Multiple times during my lifetime, a potential pandemic has arisen—like Ebola, Asian flu, SARS or parrot fever. But they hardly gained a foothold in the U.S. homeland; essentially, these were other people's problems—not ours. Each disease fizzled and retreated back to a state of dormancy or went into hiding in some unknown animal host organism. In a sense, disease was much like our assumption that America couldn't be attacked on its own soil. Epidemics were always breaking out somewhere—mostly in Africa or Asia—and relatively few have significantly impacted our country.

Now, I'm looking back at the first day of this year and asking myself how I could have ever maintained such a smug indifference to our world community. Today, I can comprehend and appreciate that there's really no such thing as "someone else's" problem. In a real sense, every one of the world's problems is my own. Reminded of just how small our world is, I can never again say to myself, "Phew! Lucky we don't have to worry about that."

It wasn't that I'd never given any thought to the what-ifs of life. But, like most of my fellow citizens, risks to life and limb, the specter of financial ruin and the extended pain of personal and family tragedies were, at most, a negligible speck on the statistical charts. But today, the relatively tiny odds of having world tragedies impact me personally have changed that naive promise of life to a new understanding: that our bliss can suddenly be dashed uponreality's rocks. Statistics are only numbers. People—human, connected and vulnerable—are not.

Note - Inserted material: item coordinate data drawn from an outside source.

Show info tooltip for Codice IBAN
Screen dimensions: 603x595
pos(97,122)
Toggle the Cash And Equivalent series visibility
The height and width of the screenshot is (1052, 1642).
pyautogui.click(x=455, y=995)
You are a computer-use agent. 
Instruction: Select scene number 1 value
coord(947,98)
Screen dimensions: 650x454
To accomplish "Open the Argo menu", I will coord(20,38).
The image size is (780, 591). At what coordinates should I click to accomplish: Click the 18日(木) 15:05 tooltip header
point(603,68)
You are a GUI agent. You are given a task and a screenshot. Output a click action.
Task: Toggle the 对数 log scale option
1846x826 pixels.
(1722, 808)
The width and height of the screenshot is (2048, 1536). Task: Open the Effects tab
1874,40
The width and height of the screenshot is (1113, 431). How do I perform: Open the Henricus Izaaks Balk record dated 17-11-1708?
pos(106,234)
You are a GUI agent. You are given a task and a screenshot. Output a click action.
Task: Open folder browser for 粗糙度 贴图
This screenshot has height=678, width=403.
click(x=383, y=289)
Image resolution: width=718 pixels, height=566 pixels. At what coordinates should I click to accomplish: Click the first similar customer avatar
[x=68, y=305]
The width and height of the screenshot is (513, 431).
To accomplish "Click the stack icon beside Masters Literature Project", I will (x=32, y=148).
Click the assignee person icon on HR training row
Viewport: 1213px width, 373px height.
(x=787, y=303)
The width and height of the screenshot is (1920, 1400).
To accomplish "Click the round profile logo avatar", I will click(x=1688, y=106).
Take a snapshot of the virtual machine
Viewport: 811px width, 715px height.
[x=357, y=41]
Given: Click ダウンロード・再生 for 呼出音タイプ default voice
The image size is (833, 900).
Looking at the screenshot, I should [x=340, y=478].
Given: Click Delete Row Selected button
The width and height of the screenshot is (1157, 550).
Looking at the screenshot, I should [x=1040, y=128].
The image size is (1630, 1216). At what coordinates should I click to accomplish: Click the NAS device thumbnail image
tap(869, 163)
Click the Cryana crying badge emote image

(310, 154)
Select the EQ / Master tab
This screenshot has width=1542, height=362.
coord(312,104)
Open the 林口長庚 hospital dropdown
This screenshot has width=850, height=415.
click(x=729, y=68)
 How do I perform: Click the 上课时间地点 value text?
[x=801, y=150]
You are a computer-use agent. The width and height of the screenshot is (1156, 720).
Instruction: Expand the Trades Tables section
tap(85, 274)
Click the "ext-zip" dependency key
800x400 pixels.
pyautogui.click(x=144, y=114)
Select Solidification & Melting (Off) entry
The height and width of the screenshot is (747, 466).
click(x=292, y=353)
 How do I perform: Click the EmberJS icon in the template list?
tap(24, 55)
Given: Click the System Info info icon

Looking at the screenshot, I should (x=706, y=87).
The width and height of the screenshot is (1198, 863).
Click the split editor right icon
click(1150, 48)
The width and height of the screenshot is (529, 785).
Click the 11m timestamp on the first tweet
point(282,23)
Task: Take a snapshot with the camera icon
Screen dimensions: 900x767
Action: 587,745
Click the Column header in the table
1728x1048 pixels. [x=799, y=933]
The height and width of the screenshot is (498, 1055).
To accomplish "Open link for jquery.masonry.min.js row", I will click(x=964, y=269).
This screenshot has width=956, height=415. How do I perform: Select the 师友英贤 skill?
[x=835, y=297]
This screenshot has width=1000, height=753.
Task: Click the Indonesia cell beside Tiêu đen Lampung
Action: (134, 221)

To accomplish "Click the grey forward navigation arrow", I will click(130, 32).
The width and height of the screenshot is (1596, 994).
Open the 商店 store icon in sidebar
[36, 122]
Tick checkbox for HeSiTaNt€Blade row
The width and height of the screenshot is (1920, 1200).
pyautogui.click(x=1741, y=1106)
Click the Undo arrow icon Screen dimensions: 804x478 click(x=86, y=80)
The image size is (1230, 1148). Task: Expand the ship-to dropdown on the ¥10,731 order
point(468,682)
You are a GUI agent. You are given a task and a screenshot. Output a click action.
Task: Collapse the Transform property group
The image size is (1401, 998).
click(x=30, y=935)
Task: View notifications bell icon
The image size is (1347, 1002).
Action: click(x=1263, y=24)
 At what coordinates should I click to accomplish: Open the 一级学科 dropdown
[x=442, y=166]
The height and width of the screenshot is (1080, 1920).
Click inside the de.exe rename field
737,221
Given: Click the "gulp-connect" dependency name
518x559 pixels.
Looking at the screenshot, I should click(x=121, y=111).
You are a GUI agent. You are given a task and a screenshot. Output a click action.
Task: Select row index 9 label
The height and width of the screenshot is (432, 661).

Today, we cannot bask in the notion that America's isolation provides us with safety. We've had our terrorist attacks. We've seen a monster pandemic stumping medical expertise by its aggressive determination to spread. We have finally noticed just how small a world we live in, and that the causes of suffering and fear have very long arms.

This year has been an awakening for me. Our dog died March 18th—the same day a 5.8 earthquake shook the Salt Lake Valley—and COVID-19 continues its vicious assault. The reality of life's fragile balance has been shoved in our faces, and we may never again have the same secure view we once enjoyed.

Who'd have thunk it—the idea that humankind could find brotherhood and commonality against a common enemy. Hopefully, we Americans now will realize we're not alone in this world.